Una cifra que Anthropic no ha confirmado
Todo relato del segundo trimestre de Anthropic comienza con la misma advertencia: la cifra de 11.500 millones de dólares procede de fuentes de Bloomberg dentro de los propios documentos de la empresa, no de una declaración emitida por Anthropic ni de un informe auditado. Esa distinción pesa aquí más de lo habitual, porque Anthropic se encuentra a mitad de un proceso confidencial de salida a bolsa, y las cifras internas compartidas con posibles inversores están pensadas, por definición, para persuadir antes que para ser exactas.
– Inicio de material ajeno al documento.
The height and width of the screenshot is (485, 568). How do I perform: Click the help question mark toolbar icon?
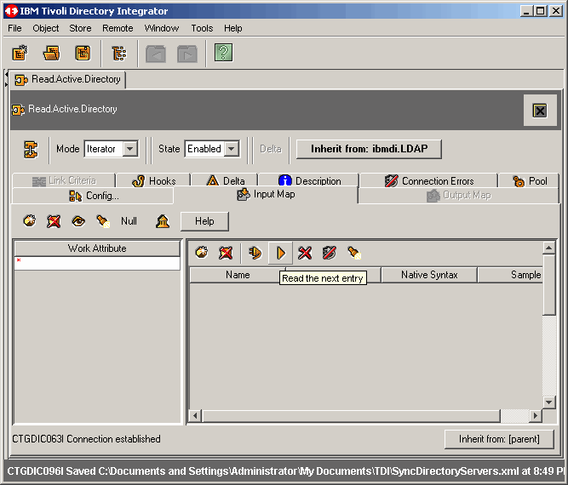[x=223, y=54]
Lo que no está en duda es la forma de la tendencia. Los ingresos pasaron de 787 millones de dólares en el segundo trimestre de 2025 a 4.730 millones en el primer trimestre de 2026 y a más de 11.500 millones en el segundo trimestre, una racha de crecimiento que pocas empresas de software de cualquier tipo han igualado, y en el mismo período la empresa registró por primera vez un resultado operativo ajustado positivo.
De dónde vino realmente el margen
La información previa de The Wall Street Journal, corroborada por CNBC, PYMNTS y The Decoder en el plazo de un día tras su publicación, ofrece el relato más claro de cómo se movió el margen. El coste computacional de Anthropic cayó de 71 a 56 céntimos por cada dólar de ingresos entre el primer y el segundo trimestre, un vuelco de 15 céntimos en un solo trimestre que resultaría notable para cualquier negocio intensivo en infraestructura.
Tres factores lo impulsaron: una proporción creciente de ingresos procedentes de productos de programación facturados por puesto o por tarea, con márgenes más gruesos que la inferencia bruta; un cambio en el tokenizador de Opus 4.7 que elevó el número de tokens procesados por petición en aproximadamente un 47 por ciento, permitiendo a Anthropic subir los precios efectivos entre un 20 y un 30 por ciento sin tocar su tarifa publicada por token; y dos compromisos plurianuales de computación, 40.000 millones de dólares con Google para capacidad TPU y 33.000 millones con Amazon para capacidad AWS, ambos pactados como parte de rondas de financiación en las que Google y Amazon también tomaron participaciones.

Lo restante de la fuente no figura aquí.